Publication date: Available online 17 November 2018
Source: Journal of the American Academy of Dermatology
Author(s): William Fix, Jeremy R. Etzkorn, Thuzar M. Shin, Nicole Howe, Mehul Bhatt, Joseph F. Sobanko, Christopher J. Miller
Abstract
Background
Consensus guidelines recommend microscopic margin control based on high local recurrence risk features and tissue-rearranging reconstruction for keratinocyte carcinomas (KC) but not for cutaneous melanoma.
Objective
To compare high local recurrence risk features and frequency of tissue-rearranging reconstruction for head and neck KC versus melanoma.
Methods
Retrospective cohort study of KC versus melanoma treated at the Hospital of the University of Pennsylvania with Mohs micrographic surgery (MMS).
Results
12,189 KCs (8,743 BCC, 3,343 SCC) and 1,475 melanomas (1065 melanomas in situ, 410 invasive melanomas) were identified from a prospectively updated MMS database.
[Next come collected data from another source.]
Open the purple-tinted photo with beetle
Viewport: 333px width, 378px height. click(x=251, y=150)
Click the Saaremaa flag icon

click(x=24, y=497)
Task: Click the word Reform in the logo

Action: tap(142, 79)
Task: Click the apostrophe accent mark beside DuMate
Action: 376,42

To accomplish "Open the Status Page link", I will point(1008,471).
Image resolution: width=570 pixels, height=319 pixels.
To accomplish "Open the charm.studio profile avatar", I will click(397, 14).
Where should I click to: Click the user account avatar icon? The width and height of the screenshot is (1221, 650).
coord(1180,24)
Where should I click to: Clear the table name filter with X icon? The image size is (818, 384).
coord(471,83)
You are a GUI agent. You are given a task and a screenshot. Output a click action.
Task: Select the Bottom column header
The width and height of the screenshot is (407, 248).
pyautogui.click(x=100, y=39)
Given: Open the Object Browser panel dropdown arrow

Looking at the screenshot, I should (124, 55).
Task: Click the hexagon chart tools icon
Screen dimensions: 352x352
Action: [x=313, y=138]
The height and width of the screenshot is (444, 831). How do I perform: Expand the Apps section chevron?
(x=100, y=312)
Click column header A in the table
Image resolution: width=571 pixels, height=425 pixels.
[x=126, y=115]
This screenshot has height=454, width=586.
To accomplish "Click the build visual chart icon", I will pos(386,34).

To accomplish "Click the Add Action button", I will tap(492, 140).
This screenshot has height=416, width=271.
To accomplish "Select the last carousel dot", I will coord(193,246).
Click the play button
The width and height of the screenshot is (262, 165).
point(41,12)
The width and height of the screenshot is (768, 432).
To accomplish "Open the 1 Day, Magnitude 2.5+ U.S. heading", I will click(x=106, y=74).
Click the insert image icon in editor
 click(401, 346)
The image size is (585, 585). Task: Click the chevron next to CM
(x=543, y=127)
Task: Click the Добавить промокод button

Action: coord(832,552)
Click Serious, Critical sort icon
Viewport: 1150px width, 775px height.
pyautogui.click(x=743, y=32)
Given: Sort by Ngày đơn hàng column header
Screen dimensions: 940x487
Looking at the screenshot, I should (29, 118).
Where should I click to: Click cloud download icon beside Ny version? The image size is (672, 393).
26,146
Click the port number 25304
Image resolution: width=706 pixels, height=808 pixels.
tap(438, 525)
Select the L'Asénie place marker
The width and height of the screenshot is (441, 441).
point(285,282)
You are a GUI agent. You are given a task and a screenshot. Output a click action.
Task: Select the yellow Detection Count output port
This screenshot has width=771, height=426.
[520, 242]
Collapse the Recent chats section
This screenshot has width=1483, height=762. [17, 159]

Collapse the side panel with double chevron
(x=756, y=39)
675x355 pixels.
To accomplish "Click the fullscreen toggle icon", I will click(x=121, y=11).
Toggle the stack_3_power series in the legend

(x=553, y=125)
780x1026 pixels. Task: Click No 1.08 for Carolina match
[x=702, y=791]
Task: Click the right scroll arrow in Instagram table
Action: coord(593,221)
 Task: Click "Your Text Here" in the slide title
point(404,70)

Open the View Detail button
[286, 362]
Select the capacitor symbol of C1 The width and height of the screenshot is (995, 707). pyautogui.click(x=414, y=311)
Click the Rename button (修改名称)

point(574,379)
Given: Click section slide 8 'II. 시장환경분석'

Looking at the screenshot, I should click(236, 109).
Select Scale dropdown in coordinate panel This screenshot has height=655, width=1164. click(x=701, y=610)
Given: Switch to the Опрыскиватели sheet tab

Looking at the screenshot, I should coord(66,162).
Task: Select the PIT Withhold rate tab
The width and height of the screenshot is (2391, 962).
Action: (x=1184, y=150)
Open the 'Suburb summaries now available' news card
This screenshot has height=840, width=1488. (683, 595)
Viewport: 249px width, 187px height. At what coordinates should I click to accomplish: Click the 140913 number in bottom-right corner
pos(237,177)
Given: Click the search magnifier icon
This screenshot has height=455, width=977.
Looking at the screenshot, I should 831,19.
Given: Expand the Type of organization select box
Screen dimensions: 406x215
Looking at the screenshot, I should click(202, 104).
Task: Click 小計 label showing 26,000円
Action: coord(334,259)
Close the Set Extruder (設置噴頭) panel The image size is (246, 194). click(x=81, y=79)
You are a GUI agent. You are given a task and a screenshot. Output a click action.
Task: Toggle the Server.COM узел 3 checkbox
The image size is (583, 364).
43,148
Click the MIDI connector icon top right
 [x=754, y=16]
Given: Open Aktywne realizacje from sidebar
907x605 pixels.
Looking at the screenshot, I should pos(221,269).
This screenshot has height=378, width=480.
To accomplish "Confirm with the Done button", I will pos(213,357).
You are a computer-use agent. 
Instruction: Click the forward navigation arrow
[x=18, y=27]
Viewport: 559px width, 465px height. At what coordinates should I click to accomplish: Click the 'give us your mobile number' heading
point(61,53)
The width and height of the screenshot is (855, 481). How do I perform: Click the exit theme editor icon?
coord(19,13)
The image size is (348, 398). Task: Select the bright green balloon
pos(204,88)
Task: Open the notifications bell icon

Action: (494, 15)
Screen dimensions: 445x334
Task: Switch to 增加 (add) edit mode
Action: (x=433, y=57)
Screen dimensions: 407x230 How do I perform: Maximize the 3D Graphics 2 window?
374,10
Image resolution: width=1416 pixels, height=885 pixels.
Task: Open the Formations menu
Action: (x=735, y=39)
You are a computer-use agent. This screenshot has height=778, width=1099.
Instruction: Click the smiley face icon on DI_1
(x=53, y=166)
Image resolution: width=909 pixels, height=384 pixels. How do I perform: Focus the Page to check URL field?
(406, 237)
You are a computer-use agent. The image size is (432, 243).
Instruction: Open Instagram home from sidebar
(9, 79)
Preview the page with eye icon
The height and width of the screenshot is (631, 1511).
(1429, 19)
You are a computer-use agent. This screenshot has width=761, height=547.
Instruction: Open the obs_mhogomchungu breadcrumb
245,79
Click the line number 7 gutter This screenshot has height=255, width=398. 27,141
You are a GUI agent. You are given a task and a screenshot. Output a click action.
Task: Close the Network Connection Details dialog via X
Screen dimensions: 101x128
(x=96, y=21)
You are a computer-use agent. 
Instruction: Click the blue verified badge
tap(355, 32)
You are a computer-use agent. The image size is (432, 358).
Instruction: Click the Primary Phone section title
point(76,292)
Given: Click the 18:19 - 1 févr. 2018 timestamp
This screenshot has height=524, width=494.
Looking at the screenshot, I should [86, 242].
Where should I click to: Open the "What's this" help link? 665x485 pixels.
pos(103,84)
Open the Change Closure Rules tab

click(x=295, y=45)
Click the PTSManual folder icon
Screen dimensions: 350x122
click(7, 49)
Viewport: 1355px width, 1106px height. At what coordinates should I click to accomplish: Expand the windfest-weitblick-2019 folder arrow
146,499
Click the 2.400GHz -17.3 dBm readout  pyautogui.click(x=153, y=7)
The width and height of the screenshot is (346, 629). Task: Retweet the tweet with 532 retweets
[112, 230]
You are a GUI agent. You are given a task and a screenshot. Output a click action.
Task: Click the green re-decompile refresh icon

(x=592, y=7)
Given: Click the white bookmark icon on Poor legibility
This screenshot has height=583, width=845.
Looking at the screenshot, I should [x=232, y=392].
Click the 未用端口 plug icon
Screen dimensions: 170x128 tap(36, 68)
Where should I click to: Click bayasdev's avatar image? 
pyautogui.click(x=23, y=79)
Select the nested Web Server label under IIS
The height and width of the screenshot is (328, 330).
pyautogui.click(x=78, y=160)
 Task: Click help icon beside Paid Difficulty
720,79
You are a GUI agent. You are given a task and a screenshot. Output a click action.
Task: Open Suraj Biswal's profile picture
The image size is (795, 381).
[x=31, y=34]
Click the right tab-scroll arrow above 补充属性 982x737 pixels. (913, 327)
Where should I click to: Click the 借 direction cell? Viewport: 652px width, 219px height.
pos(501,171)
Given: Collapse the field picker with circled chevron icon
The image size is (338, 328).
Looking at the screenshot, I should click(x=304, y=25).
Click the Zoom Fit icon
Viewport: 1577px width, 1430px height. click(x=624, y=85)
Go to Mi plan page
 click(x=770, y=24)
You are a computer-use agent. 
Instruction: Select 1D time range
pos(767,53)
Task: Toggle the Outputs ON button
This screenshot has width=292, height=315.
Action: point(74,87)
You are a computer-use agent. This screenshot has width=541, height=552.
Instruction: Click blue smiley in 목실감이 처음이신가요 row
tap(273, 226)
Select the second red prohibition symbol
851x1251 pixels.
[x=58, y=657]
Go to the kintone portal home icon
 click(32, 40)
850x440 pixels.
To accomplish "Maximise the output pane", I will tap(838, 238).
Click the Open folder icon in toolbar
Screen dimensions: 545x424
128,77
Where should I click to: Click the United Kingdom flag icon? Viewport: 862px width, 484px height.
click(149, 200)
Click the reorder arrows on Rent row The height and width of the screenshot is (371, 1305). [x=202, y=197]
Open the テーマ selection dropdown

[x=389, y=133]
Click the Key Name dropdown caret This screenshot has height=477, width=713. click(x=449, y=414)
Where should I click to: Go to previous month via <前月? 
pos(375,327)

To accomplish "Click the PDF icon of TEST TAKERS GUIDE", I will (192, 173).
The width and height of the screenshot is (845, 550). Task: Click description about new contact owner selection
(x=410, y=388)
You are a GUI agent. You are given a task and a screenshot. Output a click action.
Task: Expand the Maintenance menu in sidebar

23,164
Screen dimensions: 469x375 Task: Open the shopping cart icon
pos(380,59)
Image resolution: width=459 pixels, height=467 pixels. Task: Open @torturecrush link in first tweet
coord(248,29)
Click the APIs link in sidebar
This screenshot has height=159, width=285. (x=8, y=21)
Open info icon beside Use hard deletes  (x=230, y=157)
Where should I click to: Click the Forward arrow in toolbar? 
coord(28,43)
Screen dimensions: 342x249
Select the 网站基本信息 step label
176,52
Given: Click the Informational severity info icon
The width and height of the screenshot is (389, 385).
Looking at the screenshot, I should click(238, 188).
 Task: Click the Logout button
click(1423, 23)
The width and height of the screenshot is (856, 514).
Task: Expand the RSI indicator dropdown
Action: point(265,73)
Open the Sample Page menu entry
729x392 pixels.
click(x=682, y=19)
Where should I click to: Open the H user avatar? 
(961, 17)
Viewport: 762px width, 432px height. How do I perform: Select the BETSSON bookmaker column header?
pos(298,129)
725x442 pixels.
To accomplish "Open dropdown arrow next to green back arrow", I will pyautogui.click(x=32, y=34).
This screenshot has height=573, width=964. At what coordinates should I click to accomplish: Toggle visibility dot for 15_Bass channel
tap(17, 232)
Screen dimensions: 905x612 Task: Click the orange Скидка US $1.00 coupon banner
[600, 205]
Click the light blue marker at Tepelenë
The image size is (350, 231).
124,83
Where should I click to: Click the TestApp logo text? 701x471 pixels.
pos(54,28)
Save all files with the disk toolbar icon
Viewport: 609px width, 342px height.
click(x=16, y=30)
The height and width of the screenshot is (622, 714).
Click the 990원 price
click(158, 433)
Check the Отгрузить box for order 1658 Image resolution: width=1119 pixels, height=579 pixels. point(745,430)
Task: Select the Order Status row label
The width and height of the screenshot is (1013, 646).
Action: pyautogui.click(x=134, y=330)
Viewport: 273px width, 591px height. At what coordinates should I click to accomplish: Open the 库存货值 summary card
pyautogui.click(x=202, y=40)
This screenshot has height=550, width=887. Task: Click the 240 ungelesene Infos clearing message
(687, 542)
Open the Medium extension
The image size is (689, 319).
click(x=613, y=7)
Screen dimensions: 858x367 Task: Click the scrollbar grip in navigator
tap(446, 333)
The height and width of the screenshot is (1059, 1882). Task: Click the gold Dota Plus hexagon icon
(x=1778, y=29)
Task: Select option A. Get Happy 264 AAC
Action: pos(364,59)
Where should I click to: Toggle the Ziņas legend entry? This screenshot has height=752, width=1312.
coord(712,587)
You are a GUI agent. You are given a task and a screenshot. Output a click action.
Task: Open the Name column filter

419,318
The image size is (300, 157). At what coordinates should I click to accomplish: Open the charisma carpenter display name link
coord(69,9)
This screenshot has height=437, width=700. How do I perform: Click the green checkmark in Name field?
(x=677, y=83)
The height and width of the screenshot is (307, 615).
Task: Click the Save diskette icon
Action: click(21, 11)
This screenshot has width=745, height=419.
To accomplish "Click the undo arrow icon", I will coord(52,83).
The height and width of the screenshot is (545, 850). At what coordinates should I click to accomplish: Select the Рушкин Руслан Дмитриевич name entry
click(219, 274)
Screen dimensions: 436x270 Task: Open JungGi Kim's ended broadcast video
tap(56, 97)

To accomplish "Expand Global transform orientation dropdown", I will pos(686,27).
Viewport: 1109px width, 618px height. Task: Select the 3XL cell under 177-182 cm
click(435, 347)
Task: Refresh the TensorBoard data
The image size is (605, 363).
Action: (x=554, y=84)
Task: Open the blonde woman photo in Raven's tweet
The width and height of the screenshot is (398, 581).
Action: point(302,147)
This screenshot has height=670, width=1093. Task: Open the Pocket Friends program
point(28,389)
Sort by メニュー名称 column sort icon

Compared to KCs, melanomas were significantly more likely to have high local recurrence risk features, including larger preoperative size [2.10 cm vs 1.30 cm, (p <0.0001)], recurrent status [5.08% vs 3.91%, (p = 0.031)], and subclinical spread [31.73% vs 26.52%, (p <0.0001)]. Tissue rearranging reconstruction was significantly more common for melanoma versus KCs [44.68% vs 33.02%, (p < 0.0001); OR 1.98 (p<0.0001)].
Limitations
This was a retrospective study and did not compare outcomes to other treatment methods, such as "slow-Mohs" or conventional excision.
Conclusion
Melanomas of the head and neck have high local recurrence risk features and require tissue rearranging reconstruction more frequently than KCs.